DOMINGO 13 DE ENERO DE 2013 DESPUES DE EPIFANIA

Autor: Juan Ángel Sainz Rosas

Primera Lectura: Isaías: 42, 1-4. 6-7

Salmo Responsorial: Salmo 28

Segunda Lectura: Hechos de los Apóstoles: 10, 34-38

Evangelio según San Lucas: 3,15-16.21-22.

Como el pueblo estaba a la expectativa y todos se preguntaban si Juan no sería el Mesías, él tomó la palabra y les dijo: “Yo los bautizo con agua, pero viene uno que es más poderoso que yo, y yo ni siquiera soy digno de desatar la correa de Sus sandalias; Él los bautizará en el Espíritu Santo y en el fuego. Todo el pueblo se hacía bautizar, y también fue bautizado Jesús. Y mientras estaba orando, se abrió el cielo y el Espíritu Santo descendió sobre Él en forma corporal, como una paloma. Se oyó entonces una voz del Cielo: “Tú eres mi Hijo muy querido, en quien tengo puesta toda mi predilección”. Palabra de Dios. Gloria a Ti Señor Jesús.

Cuando los cielos se abren

En aquel tiempo había una gran expectación en cuanto a la predicación del bautizo y de que Juan fuese el Mesías, mientras tanto, Jesús está a punto de iniciar su misión: Acercar el Reino de Dios a la Humanidad. Jesús llega al Jordán para recibir el bautismo de Juan. Es claro que al buscar a Juan en el Jordán, no viene buscando un bautismo de regeneración, sino iniciar su tarea, instaurar el Reino de su Padre; así, cuando se hace bautizar se manifiesta su verdadera condición de Hijo de Dios. Él aparece ante nuestros propios ojos, o sea ante el pueblo, como lo que Él ya era: El Ungido, el Mesías, como el nuevo Moisés que, rescatado de las aguas, inicia el proceso de ruptura de las cadenas de esclavitud del pecado que atan a sus hermanos; y por primera vez en la historia se manifestaba, en un solo momento juntos, el Misterio de la Santa Trinidad: Padre, Hijo y Espíritu Santo; que existen en una misma Esencia Divina inseparable, sin diferencia de tiempo y espacio, aparecen separadamente en cuanto a los espacios de locución que cada persona ocupaba, pero una sola Divinidad.

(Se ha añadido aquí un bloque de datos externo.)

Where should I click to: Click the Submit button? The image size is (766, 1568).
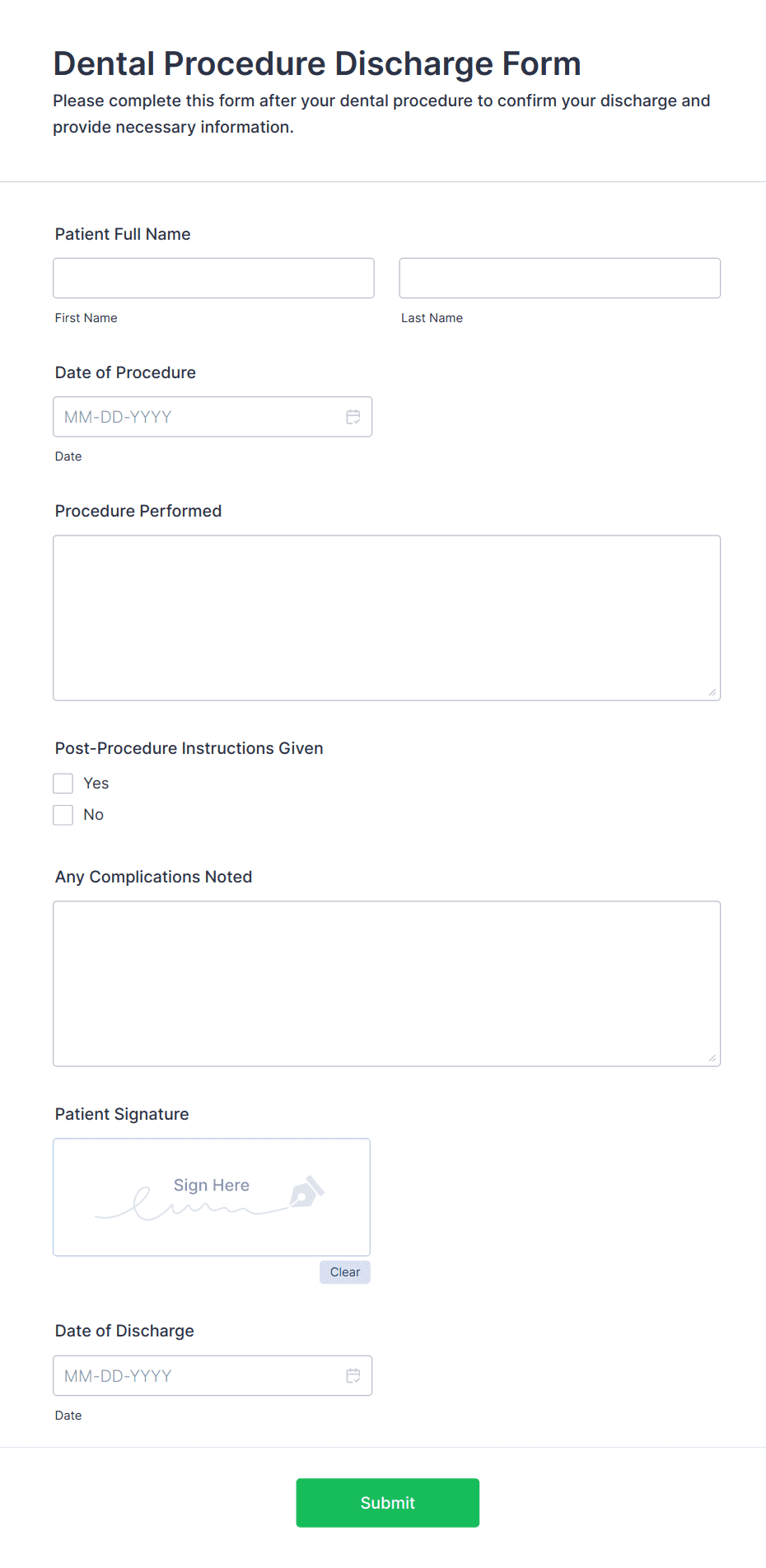387,1503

Ahora el bautizo para nosotros es distinto al de Juan, porque ahora somos bautizados con el Espíritu Santo, ya que el agua no solo es el signo de nuestro deseo de conversión, sino que con el poder del Espíritu se limpia el pecado original y recibimos la Gracia en plenitud que nos convierte en verdaderos hijos de Dios. El agua significa no solo un deseo de conversión, sino la presencia del Espíritu que realiza el deseo de conversión y limpia completamente el corazón del hombre.

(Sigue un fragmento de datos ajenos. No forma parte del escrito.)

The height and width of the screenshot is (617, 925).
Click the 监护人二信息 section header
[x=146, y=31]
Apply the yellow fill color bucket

Tal vez nos preguntaremos, si ya estamos ungidos, ¿Por qué batallamos para vivir como hijos de Dios?

Recordemos que Dios nos da la Gracia sin quitarnos Libertad, para así nosotros decidir vivir como tales (hijos de Dios). Así es el verdadero Amor. Dios quiere que el amor brote de nuestro corazón gratuitamente, como acción de gracias, por todo lo que recibimos de su parte. La dificultad viene cuando nos perdemos, olvidando el gran amor de Dios y nos dejamos seducir por otros “amores” con otros intereses que nos roban nuestra libertad y dignidad ya otorgada por Dios y nos desvían de nuestro caminar.

Luchemos pues por el verdadero Amor que es Camino, Verdad y Vida: Jesucristo Rey de Reyes….. Nuestro SEÑOR.

Señor Jesús, Rescata a mi Familia. ¡Amén!

Señor Jesús, Restaura a mi Familia. ¡Amén!

Señor Jesús, Salva a mi Familia. ¡Amén!